Assuring investors that retrospective amendments to tax laws will be undertaken with extreme caution, Finance Minister Arun Jaitley on Monday said all fresh cases arising out of the 2012 amendment of Income Tax (I-T) Act will be looked into by a high level committee of Central Board of Direct Taxes (CBDT).


However, the existing tax disputes arising out of Retrospective Amendment to the Income tax Act, 1961, which are pending in Courts, will be allowed to reach their logical conclusions, he said.


"The sovereign right of the government to undertake retrospective legislation in unquestionable. However, this power has to be exercised through extreme caution and judiciousness keeping in mind the impact of each such measure on the economy and the overall investment climate.


"This government will not ordinarily bring any change retrospectively which creates a fresh liability," Jaitley said while presenting the Budget for 2014-15.


He said consequent upon the retrospective amendment of the I-T Act, 1961, undertaken by Finance Bill of 2012, a few cases have come up in various courts and legal fora.

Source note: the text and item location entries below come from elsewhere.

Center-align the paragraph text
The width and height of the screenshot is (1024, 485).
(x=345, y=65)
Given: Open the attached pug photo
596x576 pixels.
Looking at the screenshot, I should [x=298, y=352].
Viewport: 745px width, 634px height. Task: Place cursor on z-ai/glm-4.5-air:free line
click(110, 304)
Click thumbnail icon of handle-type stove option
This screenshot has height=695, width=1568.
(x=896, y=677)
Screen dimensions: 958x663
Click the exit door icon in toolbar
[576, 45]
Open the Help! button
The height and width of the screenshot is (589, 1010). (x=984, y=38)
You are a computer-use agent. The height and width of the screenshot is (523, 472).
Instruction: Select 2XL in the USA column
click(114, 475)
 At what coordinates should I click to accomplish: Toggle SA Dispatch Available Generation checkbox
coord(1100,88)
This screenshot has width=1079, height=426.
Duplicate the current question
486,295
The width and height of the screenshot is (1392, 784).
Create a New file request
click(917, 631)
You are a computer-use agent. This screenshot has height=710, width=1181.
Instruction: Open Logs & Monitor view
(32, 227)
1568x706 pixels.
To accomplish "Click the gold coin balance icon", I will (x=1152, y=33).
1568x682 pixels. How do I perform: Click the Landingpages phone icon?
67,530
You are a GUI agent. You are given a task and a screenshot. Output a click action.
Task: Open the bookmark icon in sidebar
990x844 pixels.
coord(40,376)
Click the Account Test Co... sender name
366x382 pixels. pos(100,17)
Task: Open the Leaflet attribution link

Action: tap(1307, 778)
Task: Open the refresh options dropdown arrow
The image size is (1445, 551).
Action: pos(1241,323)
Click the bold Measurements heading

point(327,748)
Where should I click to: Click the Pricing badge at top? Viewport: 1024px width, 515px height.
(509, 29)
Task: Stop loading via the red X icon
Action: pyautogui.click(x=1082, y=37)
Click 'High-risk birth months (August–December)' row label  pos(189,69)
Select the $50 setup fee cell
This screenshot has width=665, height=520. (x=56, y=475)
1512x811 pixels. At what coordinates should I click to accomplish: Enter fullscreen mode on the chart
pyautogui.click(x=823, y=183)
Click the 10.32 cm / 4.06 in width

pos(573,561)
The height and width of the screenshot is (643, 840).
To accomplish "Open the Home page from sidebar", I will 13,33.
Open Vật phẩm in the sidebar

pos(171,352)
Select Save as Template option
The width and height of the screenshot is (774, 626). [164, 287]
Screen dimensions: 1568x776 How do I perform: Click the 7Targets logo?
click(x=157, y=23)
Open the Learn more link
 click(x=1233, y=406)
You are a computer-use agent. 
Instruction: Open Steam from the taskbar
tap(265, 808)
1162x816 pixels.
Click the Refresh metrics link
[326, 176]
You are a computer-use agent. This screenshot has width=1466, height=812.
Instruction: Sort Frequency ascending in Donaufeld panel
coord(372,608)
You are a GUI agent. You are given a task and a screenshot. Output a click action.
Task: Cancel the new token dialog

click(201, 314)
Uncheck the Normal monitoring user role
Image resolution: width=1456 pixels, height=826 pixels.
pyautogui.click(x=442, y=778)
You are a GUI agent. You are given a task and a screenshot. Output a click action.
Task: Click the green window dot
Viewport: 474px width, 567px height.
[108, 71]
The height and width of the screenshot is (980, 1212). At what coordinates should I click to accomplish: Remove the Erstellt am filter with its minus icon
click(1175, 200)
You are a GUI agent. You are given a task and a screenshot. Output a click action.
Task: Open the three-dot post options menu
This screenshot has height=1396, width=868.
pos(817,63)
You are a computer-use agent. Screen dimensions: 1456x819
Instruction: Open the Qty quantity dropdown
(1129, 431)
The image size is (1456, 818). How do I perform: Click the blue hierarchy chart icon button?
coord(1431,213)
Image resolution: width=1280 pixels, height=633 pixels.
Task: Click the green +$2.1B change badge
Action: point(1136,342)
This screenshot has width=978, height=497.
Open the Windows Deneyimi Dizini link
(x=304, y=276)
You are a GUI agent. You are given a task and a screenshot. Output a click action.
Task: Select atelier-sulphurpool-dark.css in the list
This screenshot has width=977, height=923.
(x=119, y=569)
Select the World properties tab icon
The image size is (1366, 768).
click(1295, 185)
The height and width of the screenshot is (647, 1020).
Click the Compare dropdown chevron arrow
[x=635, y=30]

"These cases are at various stages of pendency and will naturally reach their logical conclusion," he said.


He said the Bharatiya Janata Party (BJP)-led National Democratic Alliance (NDA) government is committed to providing a stable and predictable taxable regime which would be investor friendly and spur growth.


"...Henceforth all cases arising out of retrospective amendment of 2012 in respect of indirect transfer and coming to the notice of Assessing Officers will be scrutinised by a high level committee to constituted by the CBDT before any action is initiated in such cases," he added.



Kiran Bhagwat

3 years ago

What Mr Jaitley said about retrospective tax during his budget speech seems to be in stark contrast to what they have actually done on the ground with Debt MFs including FMPs.
The industry thought this must have been an oversight and that the provision would be applicable from 1st April 2015 but it does not seem to be so!

People who have invested with a certain tax regime in mind have got a shock treatment. It appears from this news that even those who sold during current financial year but before the budget are going to be taxed at a higher rate!